* Problem
Edit the material from its first line through the line containing "at that location.", replacing "Describe" with "Identify" and keeping everything else unchanged. Leave the pictures out of your answer.

* Extracted entries
>>>

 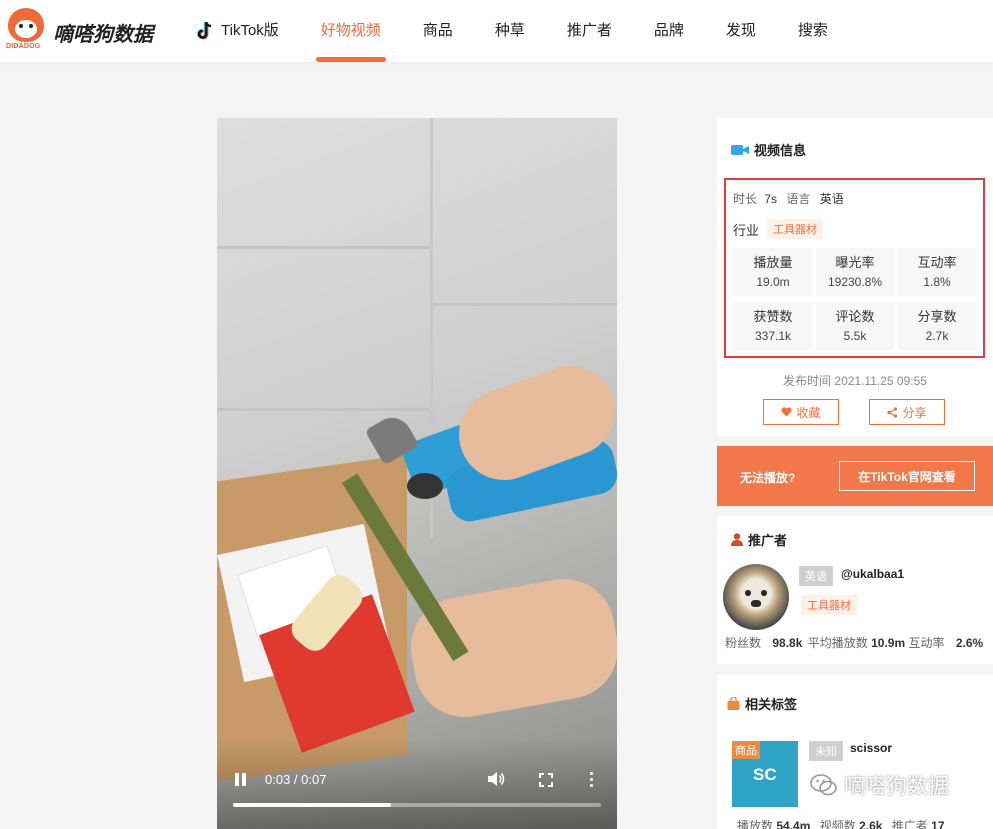 What do you see at coordinates (937, 336) in the screenshot?
I see `stat-shares-value: 2.7k` at bounding box center [937, 336].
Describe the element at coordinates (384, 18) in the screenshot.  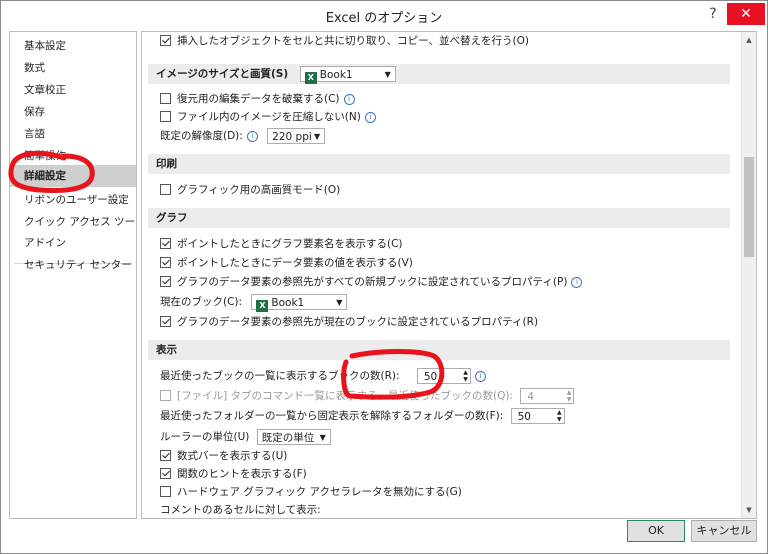
I see `window-title: Excel のオプション` at that location.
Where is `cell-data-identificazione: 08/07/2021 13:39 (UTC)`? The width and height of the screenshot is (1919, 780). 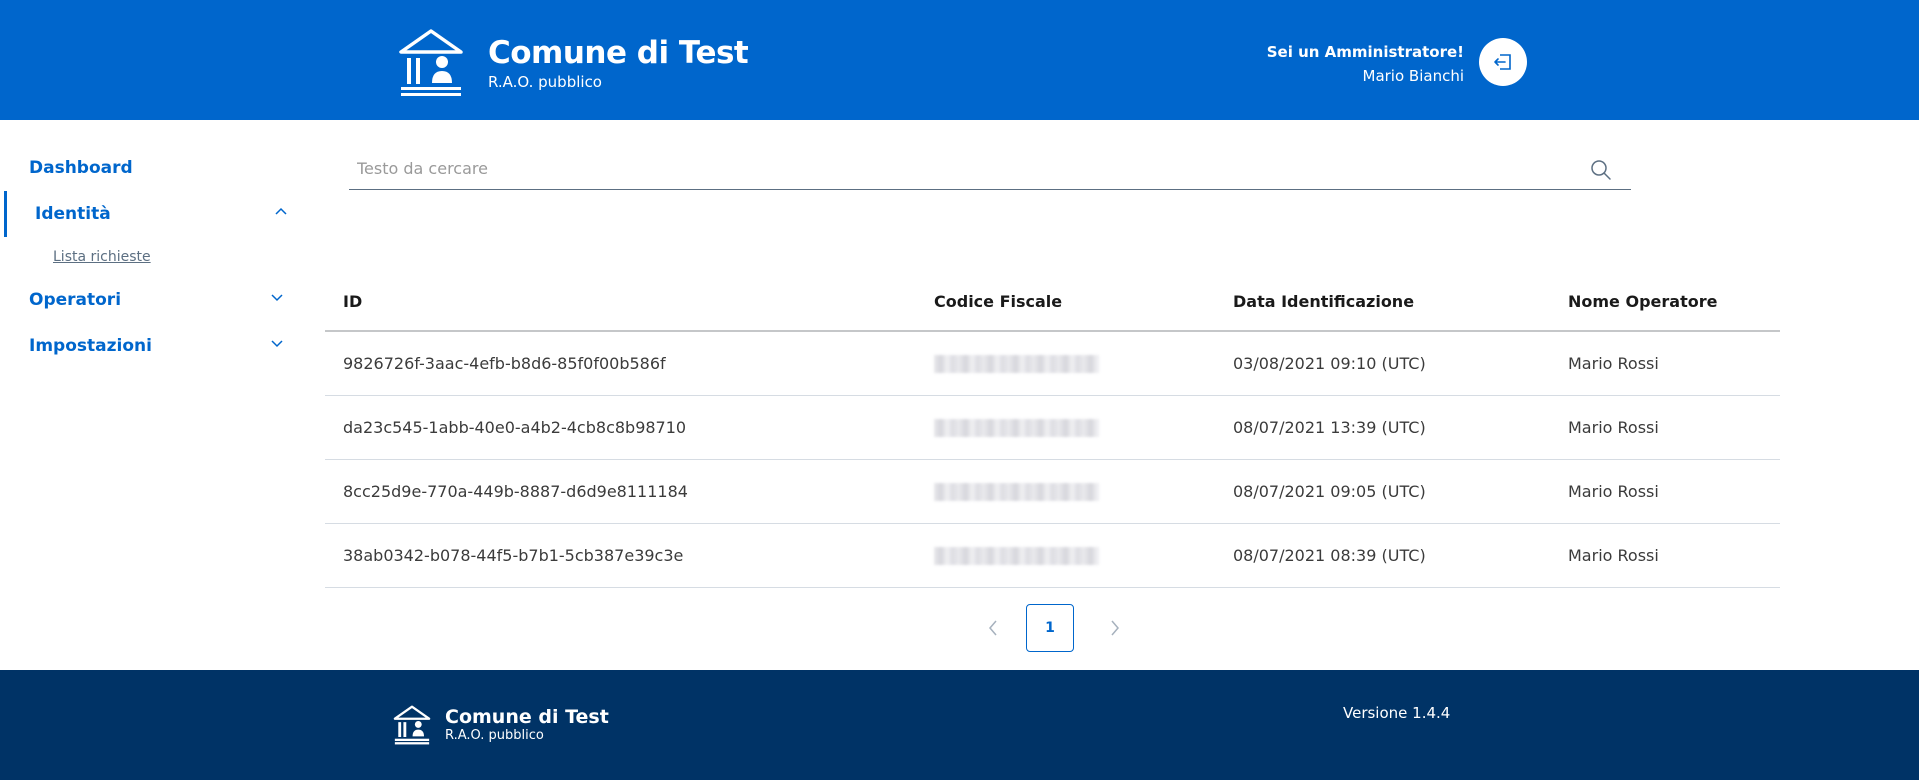 cell-data-identificazione: 08/07/2021 13:39 (UTC) is located at coordinates (1400, 428).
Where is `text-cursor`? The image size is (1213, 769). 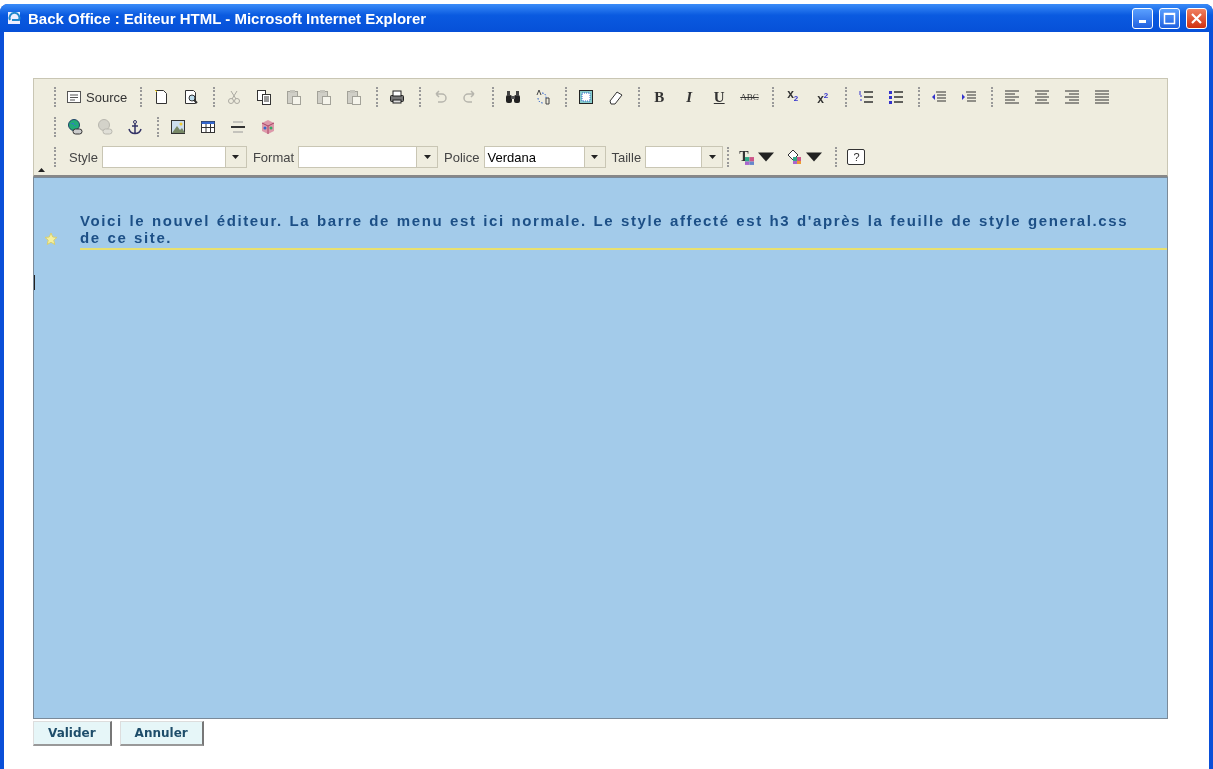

<<<

* Written response
  What do you see at coordinates (937, 336) in the screenshot?
I see `stat-shares-value: 2.7k` at bounding box center [937, 336].
Identify the element at coordinates (384, 18) in the screenshot.  
I see `window-title: Excel のオプション` at that location.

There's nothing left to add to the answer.